Text passage

────────────────

Don’t let guilt get the better of you

Nothing great was ever accomplished by saying no, or feeling guilty. If your friends, family, neighbours, former lovers, or whomever are affected by your work, they will likely protest in their own ways. The common thread will be you feeling guilty about it, something they will encourage you to feel. But who’s life is it anyway?

This reaction some people in your life will have, is purely selfish. They gain nothing by doing it, they gain nothing by tearing you down. The only thing they are doing is expressing their feelings of annoyance, or even worry, they are barking like dogs at a passing stranger. You are changing their life without their consent. Naturally because you didn’t consult them.

Believe in your mission

As great as it sounds to you, your new life might seem unnerving to others. To them, your whole world view can seem to be suddenly unbalanced. It may seem like you are lost in your work, missing your favourite home-renovation show on TV, skipping your infusion of Douchebag radio, preventing you from having biased opinions on things that don’t matter, or not listening while someone is desperately trying to explain why Sherry at their office was such a bitch today.

Thing is, you haven’t got a need for these things anymore, if you’re serious about reaching your goals. Listening to people who work as little as possible, and complain as much as possible, isn’t going to help you. Nothing should deter you from reaching your goals, or else everything leading up to that point, all the hours you toiled, all the events with cake that you missed, was entirely pointless.

GOALS

As odd as it may sound, setting goals might not come easily. Not goals like having 2.4 children, owning a house, and making your parents proud, but real goals, specific goals. And you have to make a list, preferably one you can stare at regularly as a reminder. Which means you have permission to make it pretty, with sparkles and everything.

Setting tangible, achievable goals is critical

Your list will be like a happier version of the bucket list. You can add line items at any time, whatever strikes your fancy, whatever you think would make a great entry in your Almanac. They can be personal, or family oriented, but they can’t be vague, whatever they are. A new car is not acceptable as an entry, but a new Nissan GT-R is, even if it’s silly financially. This list is motivation, it doesn’t have to be practical.

────────────────

Exercises
• a. In the passage about pursuing goals, what is given as an acceptable entry for the list in place of "a new car"?
• b. Please carry on the passage about pursuing goals from its last sentence.
The listing comes from a separate source.

Given data
────────────────

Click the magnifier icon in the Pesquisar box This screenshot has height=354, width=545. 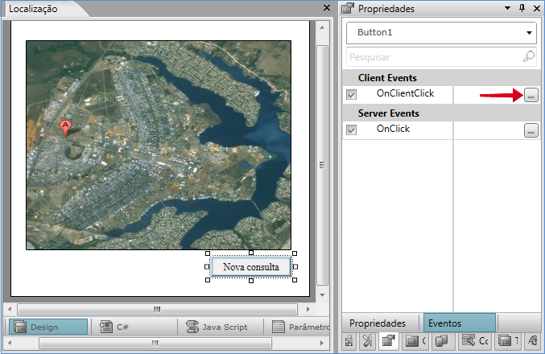[x=528, y=57]
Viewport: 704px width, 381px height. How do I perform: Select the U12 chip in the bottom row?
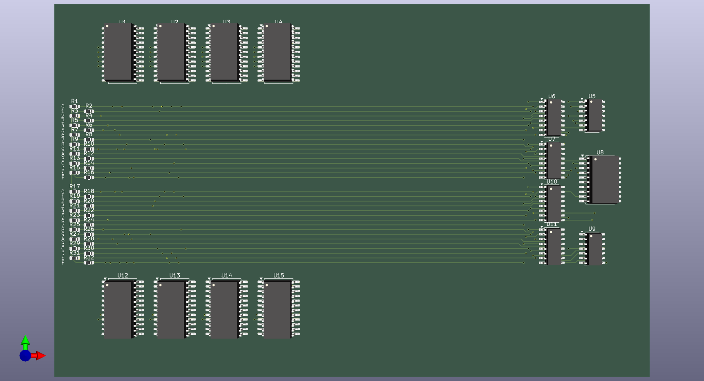tap(118, 310)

────────────────

In response
• a. A new Nissan GT-R.

• b.
Giving each goal a timeline

Whether it’s a business goal, such as reaching $5,000 per month in sales, or landing exclusive rights to vandalizing city parks, there should be a deadline attached. Your efforts towards a goal will be much stronger, if you know when you have to achieve it. It’s just human nature, we procrastinate. If you can’t visualize the steps between you and the goal, you just won’t take it seriously.

Knowing when you ultimately wish to achieve your goal, allows you to think about how to hit milestones along the way, and what those milestones should look like. Buying an overpriced loft downtown might be the end result you hope for, but your first milestone could be fixing your credit, followed by accumulating a down-payment, and so on.

Don’t burn out

You may not even want to take vacations. As unfathomable as business is to sedentary people, it can be very addictive too. It isn’t selfish to schedule vacation time into your year, this is one of the opportunities you have to work around your family’s schedule as well, use your flexibility to your advantage. You don’t have to apply to HR for permission. If you’re single, pick off-season times to travel, late-january or early-november are awesome for that.

While you’re on vacation, it would be a great time to try to accomplish one of your dream goals. Spending a week in Hawaii is nice, but dammit there’s a volcano to climb too! Make a habit of reaching higher, doing more, accomplishing things no one else around you does; they’ll make great stories to tell to your 3 remaining friends.

BUSINESS

Distill your working life down to it’s essence. You should be proud, to accept your skills, and knowledge, then accept that others aren’t even qualified to argue with you, as an expert. Being a specialist means you serve a function, that function isn’t personal, you are just the hammer, and the hand wielding the hammer.

Be flexible, with yourself and others

It may seem redundant, but flexibility can carry you through a lot of challenges. Thinking on your feet, and cleverly reorganizing your planner, will not only make you accessible to clients, but can prevent obstacles from settling into place. You just need to be careful, it’s very easy to lose control of your schedule, if you allow everything to change. It’s ok to push back gently, clients will generally understand. It is not a sign of strength to give in to their every whim, they won’t respect you if you do.

Try not to say NO to a client

Unbelievably, I’ve witnessed many contractors refuse work thrown at them, and I don’t mean work outside of their expertise, or work they would hate to do, just more of the same, for more money. Anyone serious about being self-employed, must be serious about making more money. Turning down jobs is antithetical to that.

If you’re in a trade, you will experience dry spells. There’s really no way to stop it, except by diversifying. Sometimes that means learning new tricks, or obtaining new licenses. Ideally, you want to place yourself before a client, where you can say YES, to any need that they have. If they promised you 10 jobs, and then offer you 2 more, you say YES.

Saying NO to a client is risky

If you are good at what you do, and you’ve trained your clients well, their first call should be your number. You want to be first in line, given first right of refusal. This is the key to maintaining long-term relationships with clients, this will help keep you fed during dry spells. However, they are also human, when you train them to call you, that means they expect you to do the work.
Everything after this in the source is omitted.